Possiamo immaginare che, per superare il rallentamento economico che verrà da questa crisi, si dovranno rimettere in campo politiche economiche a livello europeo e globale più interventiste, di supporto sociale, redistributivo e di trasferimento della ricchezza, da parte delle istituzioni, oltre gli eurobond o, come sono stati ribattezzati, “Coronabond”? Saranno in grado gli Stati di cedere finalmente parte della propria sovranità per consentire che ci sia una risposta adeguata a emergenze globali?
C’è bisogno di creatività anche per ripensare ai diritti delle persone, alle loro libertà e alla loro privacy in un momento in cui la tecnologia si sta dimostrando un alleato preziosissimo, ma al tempo stesso forse un possibile strumento di controllo invasivo.
Cosa sta cambiando e potrebbe cambiare nella vita degli individui e delle famiglie, ora che finalmente si è sdoganato lo smartworking come modalità di lavoro? Siamo in grado di approfittare di questa occasione anche per ripensare al ruolo degli uomini e delle donne in famiglia e nel lavoro? Come sarà il modello educativo dopo questa esperienza di home-schooling forzato? Riusciamo a pensare anche in questo ambito fuori dagli schemi per trovare un maggior equilibrio ed equità oppure le disparità rischiano di aumentare?
Ancora, c’è bisogno di creatività per ripensare non solo all’organizzazione del lavoro, ma anche ai sistemi di produzione, che tengano conto del fatto che questa esperienza di inattività del mondo più produttivo e inquinante sta facendo calare le emissioni di CO2 in modo esponenziale, più velocemente di quanto si diffonda il virus.
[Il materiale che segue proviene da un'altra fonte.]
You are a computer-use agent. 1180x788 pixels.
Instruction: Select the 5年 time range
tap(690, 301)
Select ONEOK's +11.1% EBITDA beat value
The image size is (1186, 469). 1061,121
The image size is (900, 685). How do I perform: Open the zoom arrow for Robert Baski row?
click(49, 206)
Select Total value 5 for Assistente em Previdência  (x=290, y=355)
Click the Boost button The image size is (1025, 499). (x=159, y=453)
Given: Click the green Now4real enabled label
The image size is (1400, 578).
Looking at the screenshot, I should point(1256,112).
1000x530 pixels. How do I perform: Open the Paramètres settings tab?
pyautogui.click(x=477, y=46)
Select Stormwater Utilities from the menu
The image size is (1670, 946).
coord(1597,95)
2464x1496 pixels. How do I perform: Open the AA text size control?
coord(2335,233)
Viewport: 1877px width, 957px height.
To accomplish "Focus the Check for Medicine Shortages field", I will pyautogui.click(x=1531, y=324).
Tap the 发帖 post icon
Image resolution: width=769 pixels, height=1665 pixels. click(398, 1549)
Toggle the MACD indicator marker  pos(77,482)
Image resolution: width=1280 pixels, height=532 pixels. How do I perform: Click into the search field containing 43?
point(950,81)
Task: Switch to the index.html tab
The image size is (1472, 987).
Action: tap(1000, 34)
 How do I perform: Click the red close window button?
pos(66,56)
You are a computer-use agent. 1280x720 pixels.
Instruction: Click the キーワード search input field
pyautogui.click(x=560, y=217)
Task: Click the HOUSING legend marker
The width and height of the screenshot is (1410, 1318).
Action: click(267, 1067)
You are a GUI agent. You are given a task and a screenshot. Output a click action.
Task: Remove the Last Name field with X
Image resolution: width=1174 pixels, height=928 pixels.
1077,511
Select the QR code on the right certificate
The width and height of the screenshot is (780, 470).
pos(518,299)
Una volta finita l’emergenza, potremo tornare alle nostre usuali abitudini o ci sentiremo in dovere quantomeno di porci un po’ di più il problema, evitando viaggi inutili? E come facciamo a non uccidere la nostra economia e i nostri commerci senza creare estreme povertà? Come si definiranno le filiere produttive e la catena globale del valore? Le soluzioni di cui si inizia a parlare, di salvataggio nell’immediato della nostra economia, sono certamente indispensabili, ma non risolvono le questioni di fondo.
Collaborare oltre gli individualismi
Le questioni citate sono solo alcune tra quelle che si dovranno affrontare. E, come detto, si tratterà di un massimo sforzo creativo. E proprio perché di tali proporzioni mai come in questo momento tale creatività deve essere stimolata da un processo di collaborazione, di raccolte delle idee e dei progetti, che tengano conto delle diversità di prospettive. Insomma bisognerà lavorare insieme e in modo coordinato. E su ciò noi italiani ci siamo distinti solo nelle fasi di vera emergenza.
Quindi, oggi l’impegno che dovremmo tutti prendere è quello di metterci al servizio di una causa comune più grande, superando individualismi e operazioni di piccola portata per far confluire i nostri sforzi in un unico grande progetto di rilancio dei nostri sistemi di governo della collettività e di rispetto di noi stessi e dell’ambiente in cui viviamo.